> **Text shown**:
I guess it's important to realise that you are not going to learn everything in 2 weeks worth of training.  Every school will fall short of your expectation if you expect to become an expert in that time frame.  It's similar to taking a 2 day SFA course.  There is no way to answer all the questions and 'what if' statements in that time frame and also cover the material.

Pick your place (wherever it is, just because I liked PMA doesn't mean that SAIT, AHASTI, SJA, etc might not rock your world), get the text ahead of the class and start reading so you are prepared for the material to be covered in each class.  Try to get comfortable with the material but don't go too far ahead because then you'll waste time trying to re-learn what you read but forgot.  Be ready to put the time in and clear your schedule for the duration of the course, regardless of where you choose.  That's my advice.

I have met people from all the places I mentioned who loved their program and feel prepared.  I also know of people who actively badmouth the other programs and those who take the programs - I don't agree with that approach.  Each program has its issues and let's just see this for what it is, pumping out EMR/EMTs is a business and there are plenty of companies just cranking out medics, some are good and others not so much.

If you want a bit of hand holding and a solid program, PMA for the EMR is great.  I felt prepared to do the ACP exam and did really well.  It's difficult for me to know what it would be like to take the EMR elsewhere.  I was just miffed at AHASTI due to their stick approach so I voted with my feet.  I didn't consider SAIT or SJA to be for me, for whatever reason.

Sorry I can't be more helpful.


----------



## InsidiousStealth

No that was very helpful. I got a seat at SAIT for EMT in september so I am going to take that...but PMA has always struck my attention...Me and my mom actually did some research on all the places to take EMT and we came to the conclusion that SAIT and PMA are probably the best and most credible. I am just taking this SAIT seat because PMA looks like it might be kind of hard to get into with the whole 150 question entrance exam etc....I just wanted to go to sait cause they said i already have a seat so its less stress on my behalf you know? I should consider doing some volunteer work as well


----------



## calamity jane

InsidiousStealth said:


> No that was very helpful. I got a seat at SAIT for EMT in september so I am going to take that...but PMA has always struck my attention...Me and my mom actually did some research on all the places to take EMT and we came to the conclusion that SAIT and PMA are probably the best and most credible. I am just taking this SAIT seat because PMA looks like it might be kind of hard to get into with the whole 150 question entrance exam etc....I just wanted to go to sait cause they said i already have a seat so its less stress on my behalf you know? I should consider doing some volunteer work as well



Go with what will work best for you.  If you can pass the ACP exam you can pass a 150 question entrance exam.  I wouldn't be put off by a hoop to jump through because if you can pass the ACP EMR you can pass an entrance exam based on the knowledge from the EMR, which you need to continue on to the EMT anyway... I'm thinking of it as a review before starting the EMT.

Dataset entries:
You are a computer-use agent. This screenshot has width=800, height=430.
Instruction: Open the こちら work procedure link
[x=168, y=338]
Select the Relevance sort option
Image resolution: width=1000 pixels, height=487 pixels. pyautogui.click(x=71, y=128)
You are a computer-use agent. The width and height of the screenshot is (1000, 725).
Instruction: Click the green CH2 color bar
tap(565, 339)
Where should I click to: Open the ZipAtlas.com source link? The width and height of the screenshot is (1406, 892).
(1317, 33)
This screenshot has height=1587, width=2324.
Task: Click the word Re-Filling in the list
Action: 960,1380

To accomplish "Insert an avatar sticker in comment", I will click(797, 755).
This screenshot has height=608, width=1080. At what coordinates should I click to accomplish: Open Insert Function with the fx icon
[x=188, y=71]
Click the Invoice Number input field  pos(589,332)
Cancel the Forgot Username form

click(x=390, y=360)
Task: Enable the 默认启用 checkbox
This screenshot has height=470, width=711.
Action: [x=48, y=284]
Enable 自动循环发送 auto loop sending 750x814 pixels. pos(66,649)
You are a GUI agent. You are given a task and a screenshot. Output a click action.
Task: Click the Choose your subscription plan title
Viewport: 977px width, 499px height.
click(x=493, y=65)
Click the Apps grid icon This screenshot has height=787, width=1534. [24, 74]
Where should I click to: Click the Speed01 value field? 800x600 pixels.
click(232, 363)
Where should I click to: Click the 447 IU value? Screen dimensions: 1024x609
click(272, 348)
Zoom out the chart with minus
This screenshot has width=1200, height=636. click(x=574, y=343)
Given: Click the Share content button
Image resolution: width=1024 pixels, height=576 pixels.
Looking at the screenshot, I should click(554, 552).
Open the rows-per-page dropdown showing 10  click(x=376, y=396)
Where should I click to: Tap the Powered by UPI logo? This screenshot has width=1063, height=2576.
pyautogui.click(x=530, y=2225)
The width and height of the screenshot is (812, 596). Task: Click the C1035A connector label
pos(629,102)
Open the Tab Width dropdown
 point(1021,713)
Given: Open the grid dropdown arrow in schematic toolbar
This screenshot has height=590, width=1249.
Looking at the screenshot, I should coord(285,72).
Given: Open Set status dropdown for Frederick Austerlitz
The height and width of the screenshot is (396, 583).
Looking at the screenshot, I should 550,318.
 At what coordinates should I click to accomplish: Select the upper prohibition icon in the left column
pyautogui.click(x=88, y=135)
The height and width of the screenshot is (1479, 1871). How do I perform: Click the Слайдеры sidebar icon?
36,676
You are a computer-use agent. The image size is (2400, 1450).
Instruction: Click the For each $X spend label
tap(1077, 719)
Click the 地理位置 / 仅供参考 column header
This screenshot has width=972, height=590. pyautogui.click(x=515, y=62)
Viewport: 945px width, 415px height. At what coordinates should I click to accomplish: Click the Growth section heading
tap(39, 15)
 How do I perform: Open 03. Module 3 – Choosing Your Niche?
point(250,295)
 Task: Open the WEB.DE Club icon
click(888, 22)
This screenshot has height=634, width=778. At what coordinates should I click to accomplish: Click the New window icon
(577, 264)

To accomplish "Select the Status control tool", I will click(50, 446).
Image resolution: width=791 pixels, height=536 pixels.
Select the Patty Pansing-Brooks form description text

> **Task A**: List every training school named in the forum thread about EMR/EMT programs.
> **Task B**: Continue the forum thread about EMR/EMT programs from its final sentence.
The material plays no part in the work that follows.

> **Response A**: PMA, SAIT, AHASTI, SJA

> **Response B**:
Regardless of the hoops, I would want what will work best for me in the actual program once in.  If the way SAIT does things works for you, then go with it.  If you prefer PMA, which is less hand holding in the EMT than the EMR (so I've been told by the people who went through the EMR then straight into the EMT), then go for it.  If it is AHASTI, then do it.

Regardless of where you go, practice your skills.  If that is being paid as an EMR or volunteering, just figure out if you actually have the capacity/interest in doing this kind of work.  Going from zero to hero to *then *find out you hate it is no fun.


----------



## InsidiousStealth

yeah for sure, well me and my mom were just looking at their accreditation leases and AHASTI, Flatline, and a couple others i cant remember which ones only had like 1 or 2 year leases which were kind of strange...not to mention sketchy...Makes you wonder?

While PMA and Sait had much longer ones [5 years] which you have to question why theirs were shorter you know? We also looked up who the head of PMA was and his history and he basically helped write a bunch of the gap training modules for collegeofparamedics.org and just seems like he would be a good person to go to school for if that makes sense

I feel ya on the entrance exam, i applied at AHASTI originally and their entrance exam and just the vibe of the place kinda threw me off....there were a lot of questions on their entrance exam with material I hadn't even heard of before..

So because of that the entrance exams kinda threw me off a bit...not saying PMA would be the same but it is good practice..but im sure you know what i mean

I did like SAIT though when i took my EMR there my instructor was really good and he was also an ACP instructor so I felt pretty confident of myself.

I studied really hard for ACP though I even went to edmonton a day or 2 early to settle in and go hard...plus i ate a ton of blueberries and strawberries [which i read on the internet beforehand help your brain work better] I passed with a 78


----------



## Probie4Life

InsidiousStealth said:


> I feel ya on the entrance exam, i applied at AHASTI originally and their entrance exam and just the vibe of the place kinda threw me off....there were a lot of questions on their entrance exam with material I hadn't even heard of before..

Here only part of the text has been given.